____ Reading text
Sunday, 17 June 2012

VPO/Rattle - Brahms, Webern, and Schumann, 17 June 2012

Barbican Hall

Brahms – Symphony no.3 in F major, op.90
Webern – Six Orchestral Pieces, op.6
Schumann – Symphony no.3 in E-flat major, op.97, ‘Rhenish’

Vienna Philharmonic Orchestra
Sir Simon Rattle (conductor)


This Sunday-evening visit to London by the Vienna Philharmonic and Sir Simon Rattle seemed heralded by little fanfare, especially when contrasted with last year’s concerts from Rattle and his ‘home’ Berlin orchestra. (The Mahler Third Symphony I caught, praised to the skies by many, was for me a less than happy experience.) Perhaps there was no need, the prospect speaking largely for itself; at any rate, the lack of hype was refreshing, relieving one of the temptation to react against it before the concert had even begun.

Alas, reaction would set in within a minute or two of its opening. I had not previously been a fan of what I had heard of Rattle’s Brahms; an inordinately fussy Proms performance of the Variations on a Theme of Haydn lodged itself in the memory for all the wrong reasons. This performance of the Third Symphony was worse still, indeed quite the worst I have ever heard. I tried to tell myself that it was skirting the risk of indulgence, when in truth it had passed into and beyond that territory some time earlier. The first movement’s second subject was taken at such a snail’s pace and with such little sense of any basic pulse that it was robbed of even the slightest aspiration to life. ‘Excitable’ would be a kind way of describing the opening of the development; its renewed attempt at vigour seemed to come from nowhere and soon passed into renewed torpor. The recapitulation proceeded in similar fashion to the exposition (heard twice); indeed, inflections of tempo were identical, so as to remove any doubts concerning ‘spontaneity’. It was all rather like wading through treacle, with the occasional nasty fall. The ‘Andante’ was subjected to similar pulling around, momentum quite lacking, certain passages milked as if in a bad parody of Rachmaninov. Here, as earlier Rattle seemed to confuse thinness and thickness with light and shade, but the fault surely lay with the orchestra too, which was on anything but its best form. Indeed, had the programme not told me that this was the Vienna Philharmonic, and had the orchestra on stage not resembled the Vienna Philharmonic, I should never have believed that it was. The third movement was a little better, less exaggerated, though ultimately Rattle still made a meal out of it. We reverted to type in the finale, when it occurred, sadly, to me that I had never heard the VPO sound so petulant, so brash; that, of course, was prior to a grotesque slowing of tempo for no apparent reason. Volume did not equate to depth, whether of tone or interpretation. I was left longing for the sanity of a Klemperer or a Sawallisch.
________
Check your understanding:
1/ Translate this sentence from the concert review into Spanish: "Alas, reaction would set in within a minute or two of its opening."
2/ Copy the concert review from "Barbican Hall" to "had even begun.", swapping "hype" for "publicity".
____ Information provided
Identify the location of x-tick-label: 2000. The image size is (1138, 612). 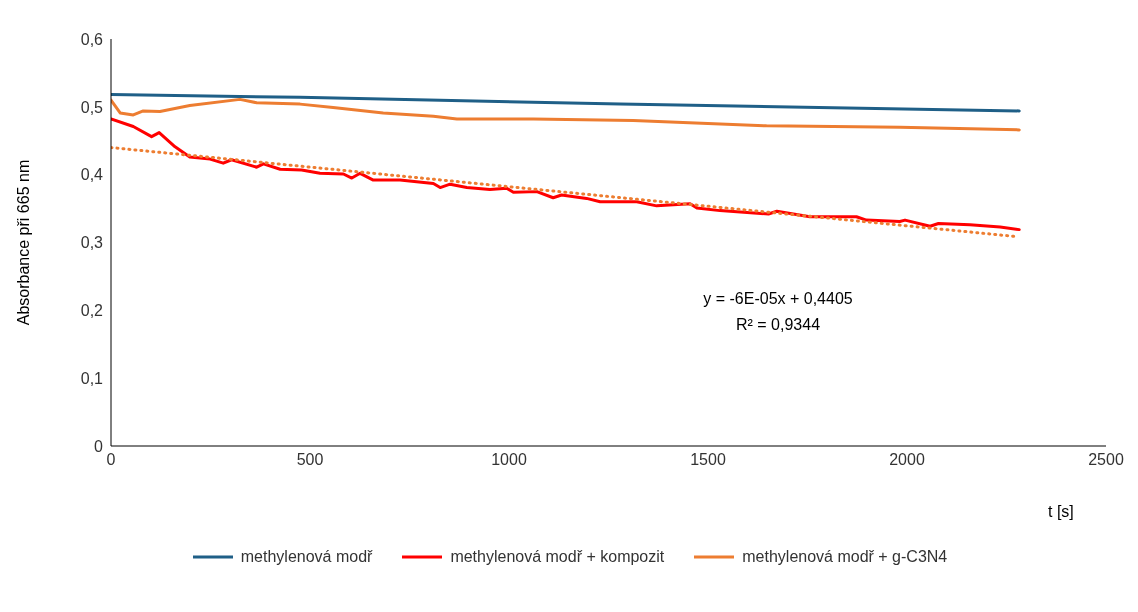
(907, 460).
________
Numbered answers:
1/ Por desgracia, la reacción se manifestaría al cabo de uno o dos minutos de su comienzo.

2/
Barbican Hall

Brahms – Symphony no.3 in F major, op.90
Webern – Six Orchestral Pieces, op.6
Schumann – Symphony no.3 in E-flat major, op.97, ‘Rhenish’

Vienna Philharmonic Orchestra
Sir Simon Rattle (conductor)


This Sunday-evening visit to London by the Vienna Philharmonic and Sir Simon Rattle seemed heralded by little fanfare, especially when contrasted with last year’s concerts from Rattle and his ‘home’ Berlin orchestra. (The Mahler Third Symphony I caught, praised to the skies by many, was for me a less than happy experience.) Perhaps there was no need, the prospect speaking largely for itself; at any rate, the lack of publicity was refreshing, relieving one of the temptation to react against it before the concert had even begun.